E o Diario Digital diz isto: O palco Mundo do Rock in Rio 2008 teve logo na sua noite de estreia um daqueles momentos que ficará na história dos concertos em Portugal com a passagem de Amy Winehouse por Lisboa. Uma actuação decadente. (...)
Começou com «Addicted» e logo se percebeu que o seu estado estava longe da sobriedade. Foi um concerto na corda bamba, de voz rouca, desiquilibrada nos seus saltos bem altos, e condicionada pelo excesso de consumo de álcool, ou drogas, ou ambos, Amy foi o expoente máximo da figura decadente, e degradante da cultura pop. Um concerto tão mau, tão desastroso que entra directamente para um lugar de destaque na história das lendas ao vivo, e que acaba por ser memorável. Falhas de voz, perdas de sapatos, enganos nas letras, cantar fora de tom, tudo o que uma estrela decadente deste meio pode oferecer a uma plateia pronta a celebrar a desgraça de uma figura à escala mundial. Foi quase uma hora de circo em que Amy se aguentou no limite cumprindo o alinhamento previsto que contemplou todos os sucessos que se queriam ouvir. Tão mau como inesquecível.

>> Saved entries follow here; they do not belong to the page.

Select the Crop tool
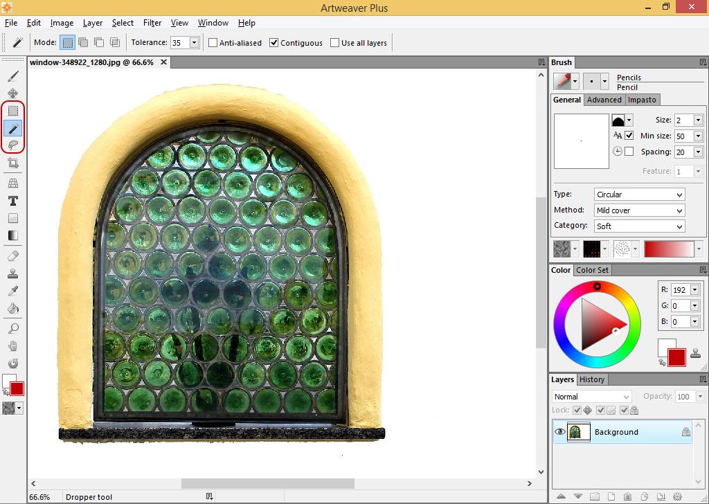 [12, 163]
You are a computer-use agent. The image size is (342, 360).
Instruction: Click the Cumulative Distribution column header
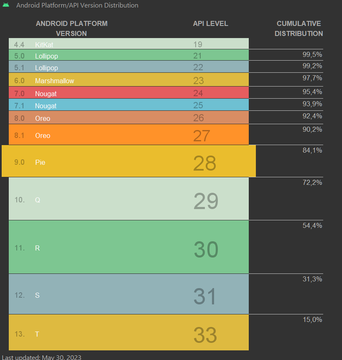tap(299, 28)
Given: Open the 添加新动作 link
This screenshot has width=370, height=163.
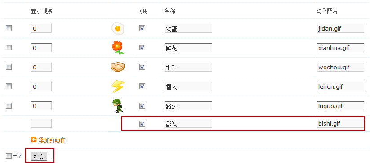Looking at the screenshot, I should (52, 140).
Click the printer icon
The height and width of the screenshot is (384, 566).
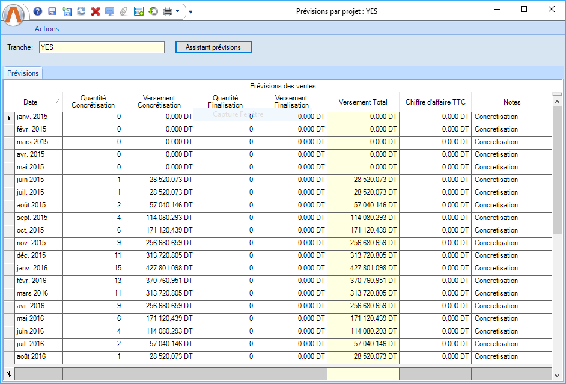click(168, 11)
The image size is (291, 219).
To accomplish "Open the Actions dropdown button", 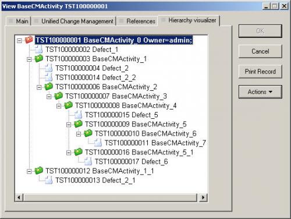I will (260, 91).
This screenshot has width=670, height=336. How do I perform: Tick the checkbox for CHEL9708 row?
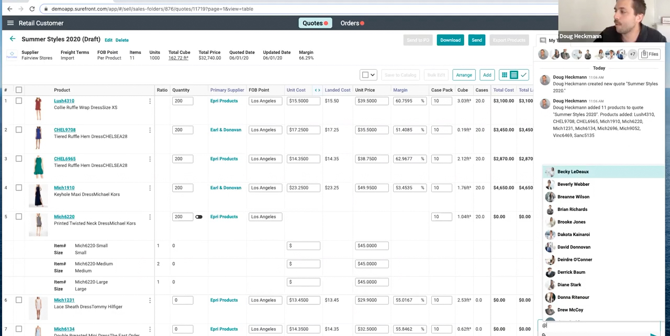19,130
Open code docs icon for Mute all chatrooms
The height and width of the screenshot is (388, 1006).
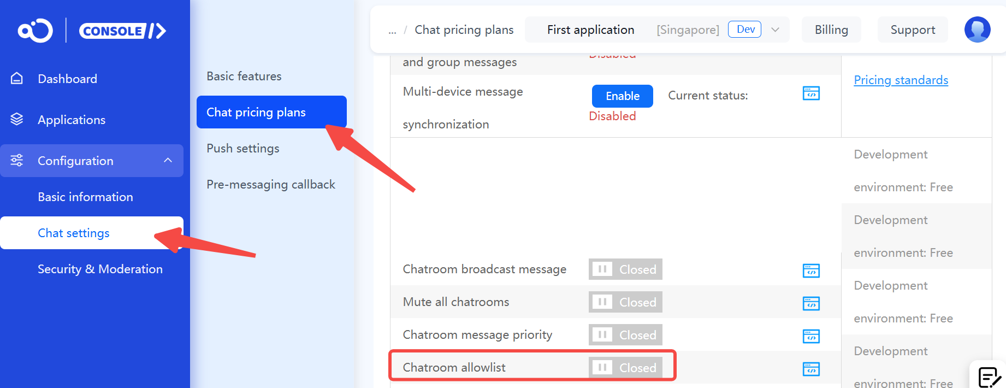point(811,303)
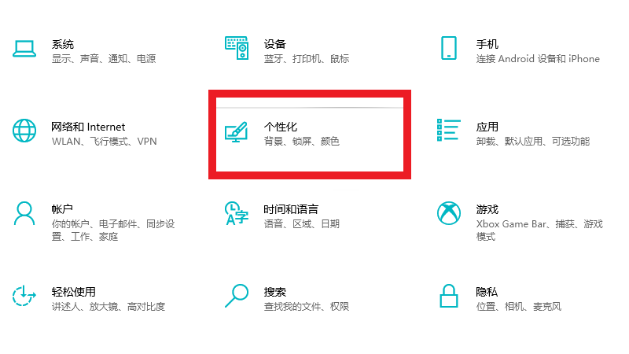Screen dimensions: 629x354
Task: Click the dashed circle icon for 轻松使用
Action: 24,296
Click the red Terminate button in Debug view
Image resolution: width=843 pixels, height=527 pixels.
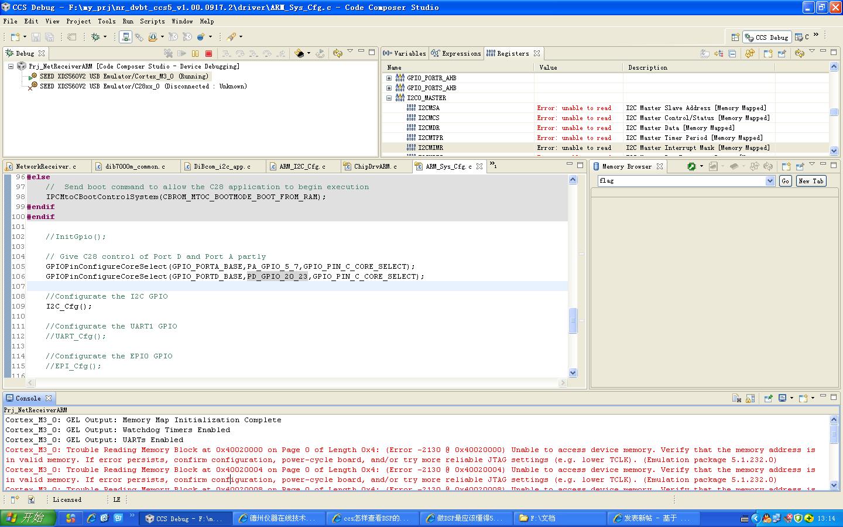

Público online (via Lusa): Amy Winehouse actuou quase sem voz e alcoolizada no Rock in Rio
Sol: Rock in Rio: A noite do palhaço triste


IOL Diário: Amy Winehouse: actuação para esquecer no Rock in Rio
TSF: Alcoolizada e afónica, a cantora não respeitou o alinhamento previsto.
RTP (Lusa): Rock in Rio: Afónica e alcoolizada, Amy Winehouse actuou num recinto esgotado De copo na mão, rouca e a desculpar-se pelo atraso, Amy Winehouse actuou, sexta-feira à noite, no festival Rock in Rio-Lisboa, perante 90 mil pessoas, num Parque da Bela Vista esgotado.

1 comentário:

Wellington Almeida disse...

Ah, mas aquilo foi um clássico. Quem é que estava ali que vai esquecer dessa noite? Para os anais da história da música pop ;)

P.S. Não percebi a pérola da capa do Público. Achas que quem causou aquela enchente no RIR foi quem senão a Amy?